If an applicant for public assistance possesses or has access to resources in excess of the
ceiling value of exempted resources, as determined by law or rule, the excess value is
counted when determining the applicant's need for assistance. The applicant's non-exempt
resources may make the applicant ineligible to receive assistance. For example, each month
the ESA processes approximately 10,000 applications for TANF. Of these applications,
about 2.5 percent of applications are denied because of non-exempt resources. Over half of
the denials based on resources are due to vehicle equity in excess of $5,000.
States' Authority and Variability Regarding Resource Limits
States have authority to determine some policies related to families receiving public
assistance. For TANF, Medicaid, and the State Children's Health Insurance Program
(SCHIP), states can eliminate asset limits altogether. Two states, Ohio and Virginia, have
eliminated all asset limits for receipt of TANF. For Medicaid eligibility, 20 states have
removed all resource limits.
Summary of Bill:
The category of exempt resources for purposes of determining eligibility for public assistance
is amended as follows:
(1) All motor vehicles are exempt, regardless of the equity value.
(2) All other resources are exempt up to any limit required by federal law for receipt of
federal aid assistance.
The ESA is required to exempt additional resources or income necessary to restore the
applicant to independence, reduce the need for public assistance, or to aid in rehabilitating the
applicant or a dependent of the applicant.
Appropriation: None.
Fiscal Note: Requested on January 21, 2008.
Effective Date: The bill takes effect 90 days after adjournment of session in which bill is passed.
Staff Summary of Public Testimony:
(In support) Helping low-income persons and families means supporting their efforts to save
for a rainy day.
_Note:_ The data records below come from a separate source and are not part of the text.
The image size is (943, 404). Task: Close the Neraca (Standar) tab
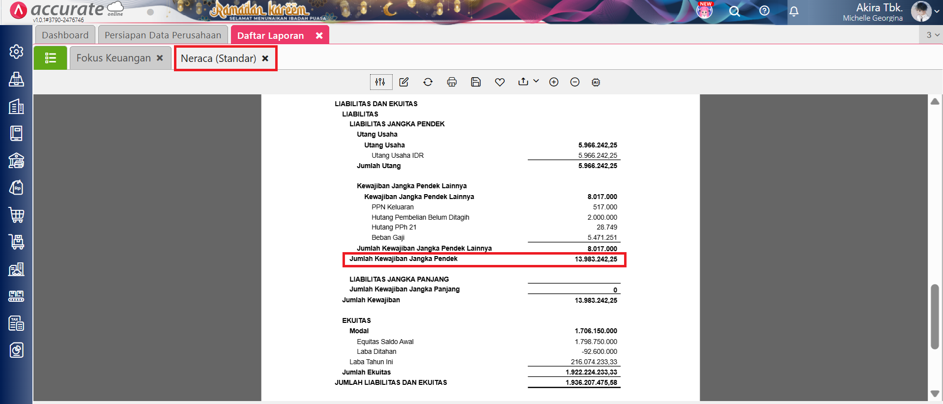pos(265,58)
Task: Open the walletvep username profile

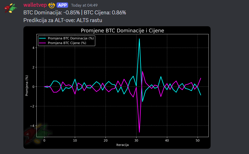Action: [x=35, y=5]
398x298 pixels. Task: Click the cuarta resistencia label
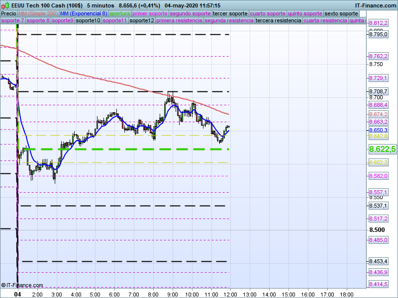(x=325, y=21)
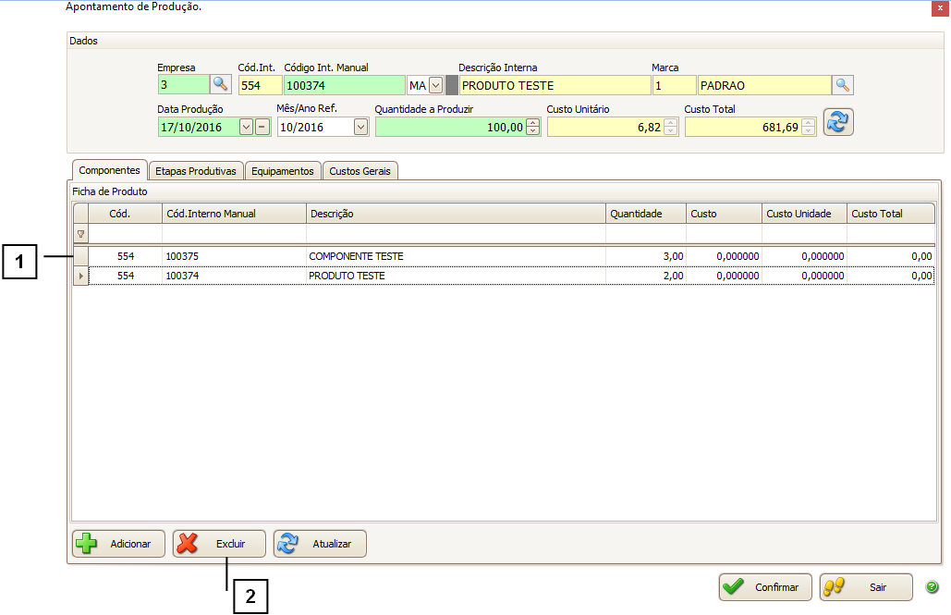Click the gray color box before Descrição Interna
951x615 pixels.
pos(452,86)
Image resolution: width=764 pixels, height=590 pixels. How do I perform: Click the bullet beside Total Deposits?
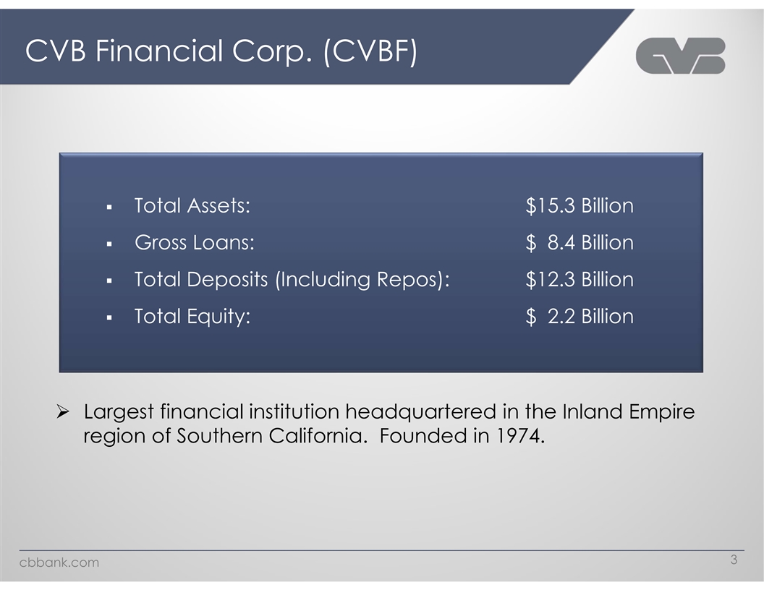[x=107, y=281]
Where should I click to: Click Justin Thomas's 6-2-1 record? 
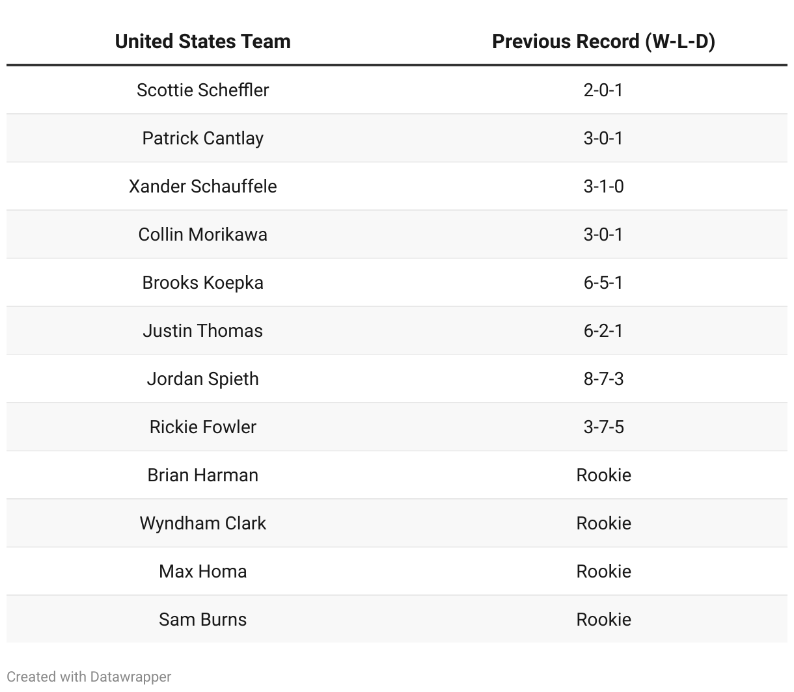(603, 330)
Encouraging savings and the building of assets is essential to independence
and self-sufficiency. The Legislature has done much in recent years to help families build
assets. The current asset limits for public assistance undermine these efforts. There is a
disconnect in our public assistance programs when we rely on eligibility determinations using
asset limits that have not changed since the 1980s.
We have state-paid positions of employment where the person's main job is to check the
value of assets, including the equity value of vehicles when people apply for public
assistance. We can achieve administrative efficiencies by eliminating the asset tests and
basing eligibility on income. Welfare reform time limits and work requirements make the
need for asset limits obsolete.
Nearly one-half of welfare recipients report some form of domestic violence in the home. In
some cases, women may flee with their children taking only a few personal belongings and a
car. That car is the means for the woman and children to remain safe and to begin rebuilding
their life. We should not penalize the domestic violence survivor by denying her public
assistance because she has more than $5,000 equity in her car.
The path out of poverty is directly linked with dependable transportation. The number one
issue in a person's ability to obtain and keep employment is a car or reliable transportation. A
reliable car becomes especially important in rural areas where there is little or no public
transportation available.
When people seek public assistance, they are in a desperate situation and are dealing with
short-term emergences, like the loss of a job or unanticipated medical costs, or they are
seeking assistance as a result of a disability. A combination of low award amounts and
outdated asset caps forces people to liquidate almost all their assets before they can receive a
helping hand. We should ask ourselves, how low do people have to fall into poverty in order
to get a helping hand?
(Opposed) None.
Persons Testifying: Representative Darneille, prime sponsor; Kim Justice, Statewide Poverty Action Network; Robin Zukoski, Columbia Legal Services; Amy Halloran, Parents Organizing for Welfare & Economic Rights; and Tony Lee, Solid Ground.